For serious thoughts on Lestat’s choice of serious jobs, hit the jump.
Lestat is curious about a lot of modern jobs, many of which didn’t even exist in his mortal life, and has probably charmed his way into many, just to try them out. Here’s a list of jobs he might like, if he chose to work (and I use the term “work” very loosely with him):
- Musician – of all possible jobs, I think he would be happiest going under a pseudonym, as a trust-fund baby, in a hipster-ish 80’s cover band… doing Bruce Springsteen, Bon Jovi, and the Vampire Lestat (tee hee!) hits. Often, he’d reinterpret/rearrange these songs based on the abilities of the other musicians in his band, and for a musical challenge. People comment on his resemblance to the “real” Lestat, and he’s always nonchalant on the surface, but in truth deeply flattered that they remember the “real” one at all ;A;
- Antique or jewelry appraiser/ art curator – we know he is a lover of furniture and having lived through some of the eras (and with his enhanced senses) he would instantly know a fake from the real thing.
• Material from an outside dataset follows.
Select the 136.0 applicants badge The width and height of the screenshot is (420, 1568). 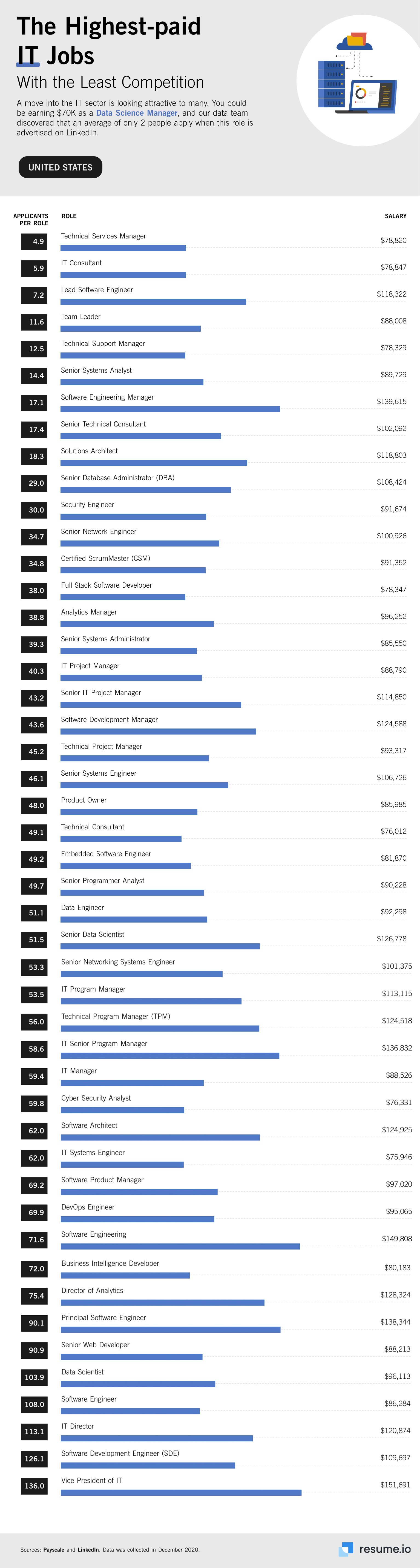(x=34, y=1486)
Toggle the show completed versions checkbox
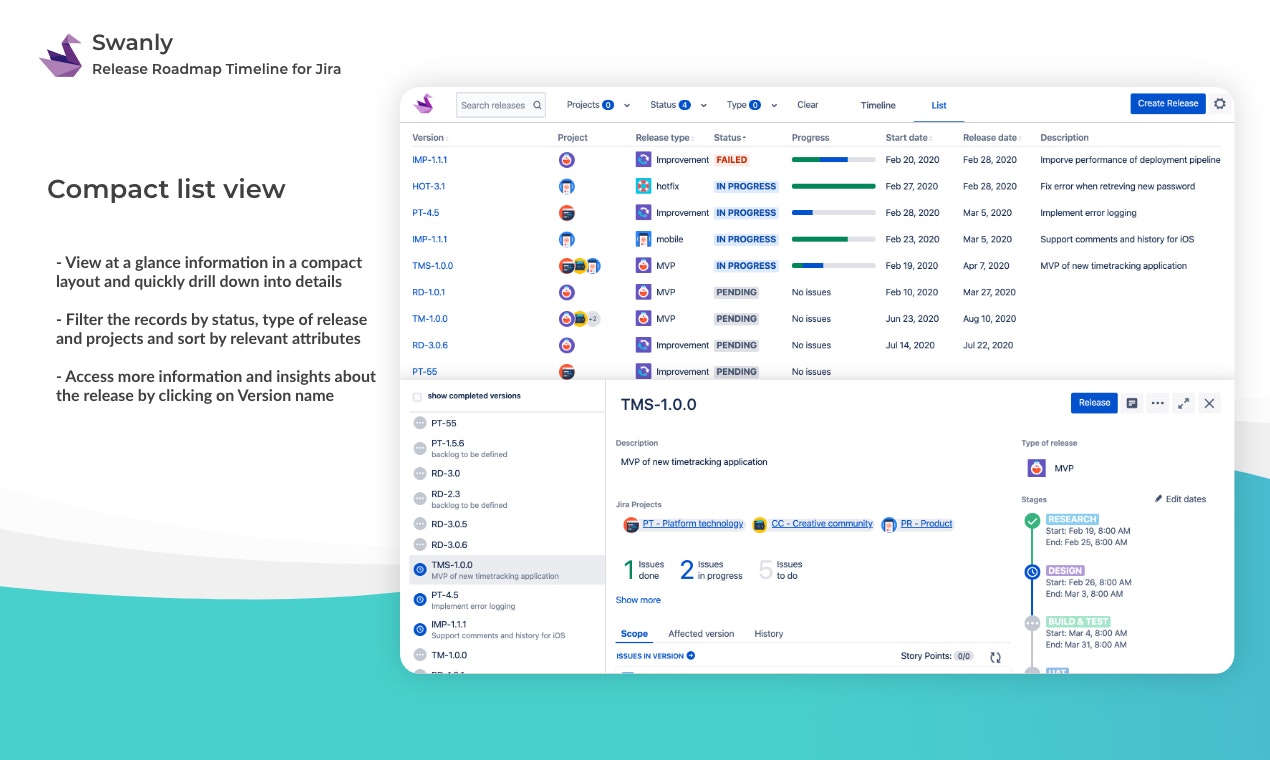 pyautogui.click(x=417, y=396)
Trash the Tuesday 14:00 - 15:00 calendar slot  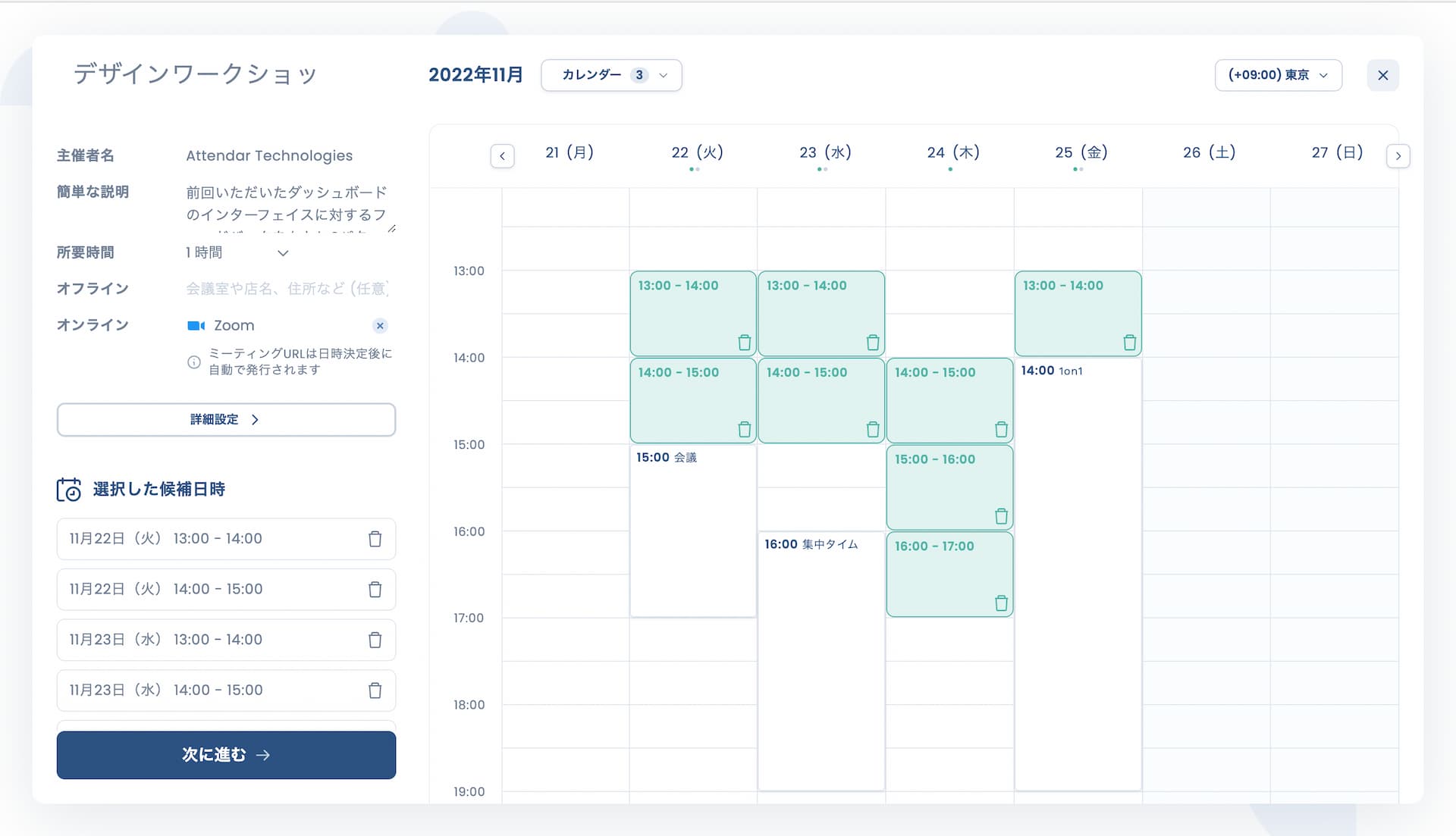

- Fashion designer – a true clothes-horse and fabric- and trimmings-enthusiast! but would probably never touch a needle or sewing machine himself. He would probably be happiest at D & G or Versace, where glamour meets risque and/or comedy.
- Advertising – He’s the Don Draper of vampires, no? He can sell anything to anyone. MIND GIFT.
- Chocolatier – he may not be able to taste it, but he can smell it. He could employ tasters. He’d certainly go all-out with the packaging.
- Writer/Illustrator– well, he already does this, but he should really have more of a presence at Comicon, no? He’s got a hidden drawing talent that even he doesn’t know about.
- Driving instructor – probably not a good idea to take lessons from him on this, but I bet he would enjoy doing it, scaring the hell out of the student drivers
and everyone else on the road! - Yoga instructor – He is flexible. He’d probably get alot out of seeing his students in spandex. Could he teach relaxation? Probably not.
- Florist – Louis I brung u les fleurs! He does love flowers. ALOT.
- French teacher – he wouldn’t suffer any plaisantins in his class repeatedly asking him to tell them the French word for “seal.” It’s le phoque, pronounced like, “leh fuck.” My poor French teacher from Belgium didn’t know American slang…
- Manny – a male nanny. Very hip on the Upper West Side here in NY. Lestat does love kids. He is great with them, for the most part. Until they decide he doesn’t know how to parent and they try to assassinate him.
- Private detective – he already uses his mind gift powers to hunt for bad guys, why not get paid for it, too? Difficulty level: Can’t eat the bad guys. Must turn over to law enforcement, no snacking on the job.
- Translator – Difficulty level: actually translating what the speaker is saying/writing WITHOUT mischievously adding/subtracting anything and causing an international war through miscommunication!